São Paulo - A Comissão Parlamentar de Inquérito (CPI) das Tarifas de Energia Elétrica convocou autoridades do setor elétrico para discutir nesta semana o erro nas contas de luz dos consumidores brasileiros. A audiência está marcada para amanhã na Câmara dos Deputados. A CPI, que já estava sem prazo para concluir seus relatórios, foi prorrogada por mais 60 dias.
O assunto voltou a CPI depois que a Folha de S. Paulo revelou em reportagem no último dia 18 que um erro na metodologia de cálculo do reajuste tarifário gera cobranças a mais dos consumidores brasileiros. Os valores, estimados em R$ 1 bilhão por ano, são embolsados pelas distribuidoras, de acordo com o acórdão do Tribunal de Contas da União (TCU). A falha se repete desde 2002. As distribuidoras negam haver recebimento indevido e se recusam a falar em devolução de recursos.
Segundo presidente da CPI, deputado Eduardo da Fonte (PP-PE), o objetivo da convocação é pressionar o governo a buscar uma solução para o caso até agora praticamente ignorado pelas autoridades. ''Na quarta-feira, eles vão ter que dizer ao Brasil o que vão fazer'', disse da Fonte. O deputado foi o autor do primeiro pedido para o TCU analisar as contas da Companhia Energética de Pernambuco (Celpe) a partir da qual se identificou a falha.

Convocação
Entre as autoridades convocadas estão o diretor-geral da Agência Nacional de Energia Elétrica, Nelson Hubner, o secretário de energia elétrico do Ministério de Minas e Energia, Josias Matos de Araújo, o diretor do Operador Nacional do Sistema Elétrico, Hermes Chipp, o superintendente da Câmara de Comercialização de Energia Elétrica, Ronaldo Schuck, o procurador da República Marcelo Ribeiro de Oliveira, além de um representante do TCU e Associação Brasileira de Distribuidores de Energia Elétrica.
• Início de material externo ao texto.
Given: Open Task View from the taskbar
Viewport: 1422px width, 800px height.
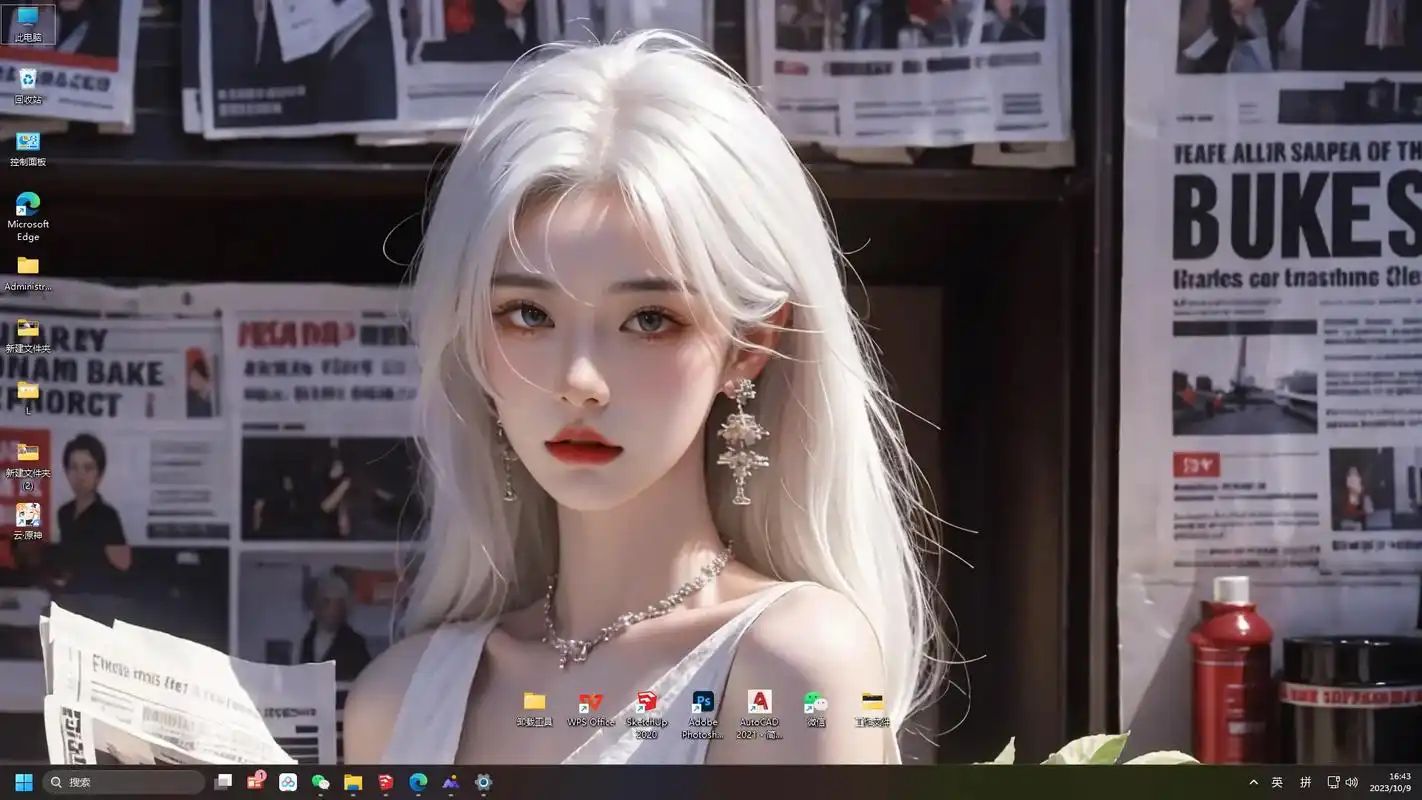Looking at the screenshot, I should [x=223, y=782].
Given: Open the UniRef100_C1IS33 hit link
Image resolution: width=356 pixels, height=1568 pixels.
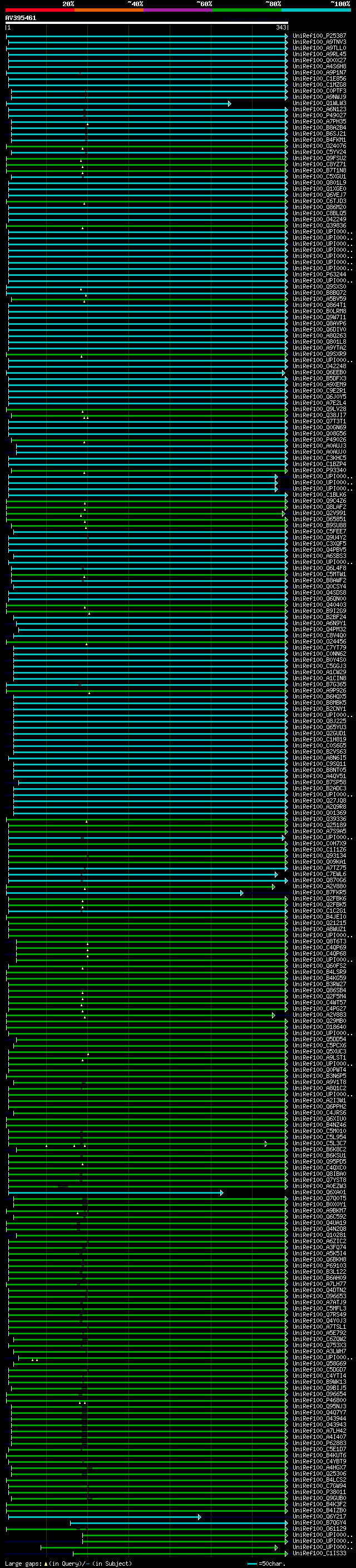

Ontem, a comissão se reuniria com o secretário-executivo do ministério, Márcio Zimmermann. De acordo com o presidente da CPI, o governo prometeu à comissão uma solução para o erro nas contas até hoje. ''A primeira promessa era a solução do problema até 30 de setembro. O mês de outubro está terminando e não há qualquer solução. Essa reunião servirá para uma definição da situação'', disse da Fonte.